Ideas

How art shapes history

Toronto CBC radio host Matt Galloway talks with architect Sir David Adjaye, visual artist Christi Belcourt, author Junot Díaz and filmmaker Paul Gross. The group met onstage at Toronto's Massey Hall as part of the Creative Minds series, produced in partnership with CBC, the Art Gallery of Ontario, the Banff Centre and Massey Hall. Their focus: current global politics and how art shapes our understanding of place, history and progress.
CBC's Metro Morning host Matt Galloway (far left) moderated the Creative Minds debate on Friday night, featuring (left to right) artist Christi Belcourt, architect Sir David Adjaye, author Junot Diaz, and filmmaker Paul Gross. (CBC)

Toronto CBC Radio host Matt Galloway talks with architect Sir David Adjaye, visual artist Christi Belcourt, author Junot Díaz and filmmaker Paul Gross. The group met onstage at Toronto's Massey Hall as part of the Creative Minds series, produced in partnership with CBC, the Art Gallery of Ontario, the Banff Centre and Massey Hall. Their focus: current global politics and how art shapes our understanding of place, history and progress.


 

Panelists:

Sir David Adjaye (Alex Fradkin)
Sir David Adjaye OBE is recognized as a leading architect of his generation. Based in London, U.K., Adjaye was born in Tanzania to Ghanaian parents and his influences range from contemporary art, music and science to African art forms and the civic life of cities. Since forming Adjaye Associates in 2000, he has won several prestigious commissions, including the Nobel Peace Centre in Oslo (2005), the Museum of Contemporary Art in Denver (2007), and the forthcoming new home for the Studio Museum in Harlem. In 2009 a team led by Adjaye was selected to design the new $360 million Smithsonian National Museum of African American History and Culture on the National Mall in Washington DC., which opened in September 2016 to universal praise. Adjaye frequently collaborates with contemporary artists on art and installation projects, including Chris Ofili and Olafur Eliasson. In 2015 a comprehensive retrospective exhibition of his work to date was held at Haus der Kunst in Munich and the Art Institute of Chicago.
 
Christi Belcourt (David Barbour)
Christi Belcourt is a Michif (Métis) visual artist and author whose ancestry originates from the Métis historic community of Manitou Sakhigan (Lac Ste. Anne) Alberta, Canada. Her work is in the collections of the National Gallery of Canada, the Canadian Museum of Civilization and the Art Gallery of Ontario, where in 2015 her painting The Wisdom of the Universe was voted by gallery visitors as "People's Choice", their favourite work in the collection. She is the co-founder of Walking with our Sisters, a touring memorial project that honours the lives of missing and murdered Indigenous women and girls in Canada and the United States. In 2015, her work gained international recognition when she a collaborated with the fashion house Valentino to create a collection that featured prints based on her work Water Song. In 2016, she received a Governor General's Innovation Award for her work to raise awareness about Indigenous issues in Canada.

Screenshot grounding data
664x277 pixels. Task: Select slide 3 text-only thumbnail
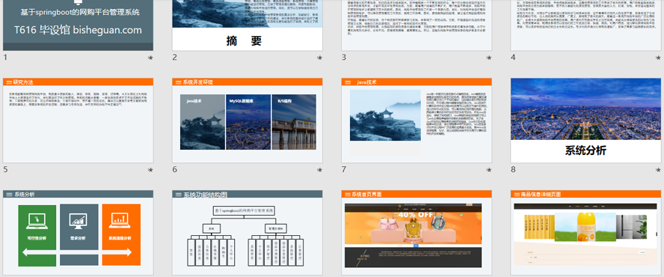tap(416, 25)
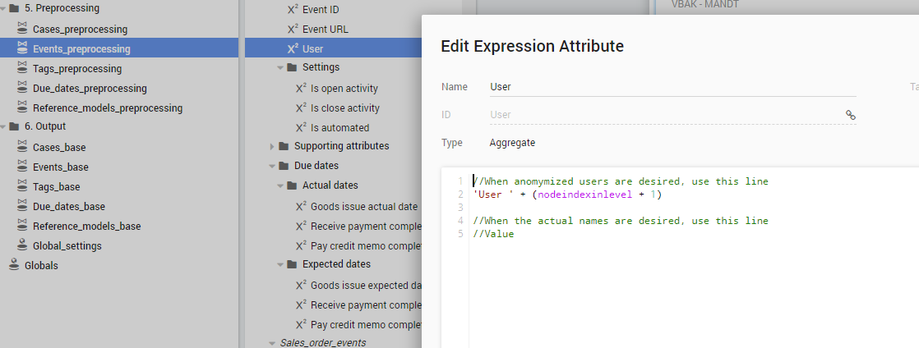Open the Is open activity attribute

(x=344, y=89)
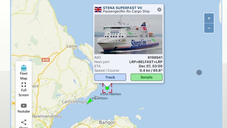
Task: Close the Stena Superfast VII popup
Action: (159, 9)
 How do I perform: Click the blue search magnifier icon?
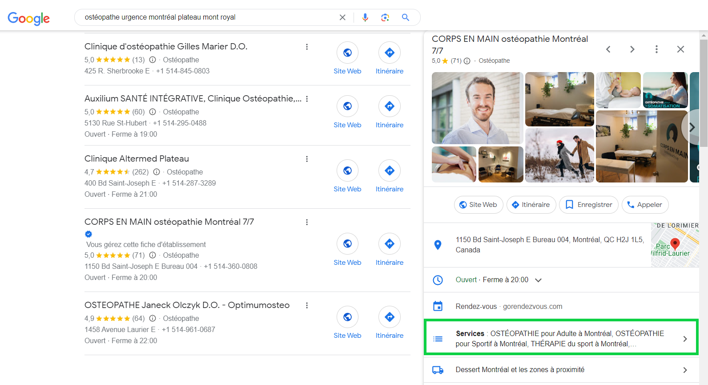pyautogui.click(x=405, y=17)
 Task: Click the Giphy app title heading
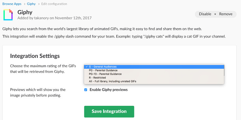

- Work instructions:
(1) According to the Creative Minds panel page, why did Christi Belcourt receive a Governor General's Innovation Award in 2016? Answer in one to three sentences.
(2) Transcribe the Creative Minds panel page exactly, starting at "How art shapes history" and ending at "Paul Gross. (CBC)".
This data has no connection to the Creative Minds panel page.

- Numbered responses:
(1) Christi Belcourt received the Governor General's Innovation Award in 2016 for her work to raise awareness about Indigenous issues in Canada.

(2)
How art shapes history

Toronto CBC radio host Matt Galloway talks with architect Sir David Adjaye, visual artist Christi Belcourt, author Junot Díaz and filmmaker Paul Gross. The group met onstage at Toronto's Massey Hall as part of the Creative Minds series, produced in partnership with CBC, the Art Gallery of Ontario, the Banff Centre and Massey Hall. Their focus: current global politics and how art shapes our understanding of place, history and progress.
CBC's Metro Morning host Matt Galloway (far left) moderated the Creative Minds debate on Friday night, featuring (left to right) artist Christi Belcourt, architect Sir David Adjaye, author Junot Diaz, and filmmaker Paul Gross. (CBC)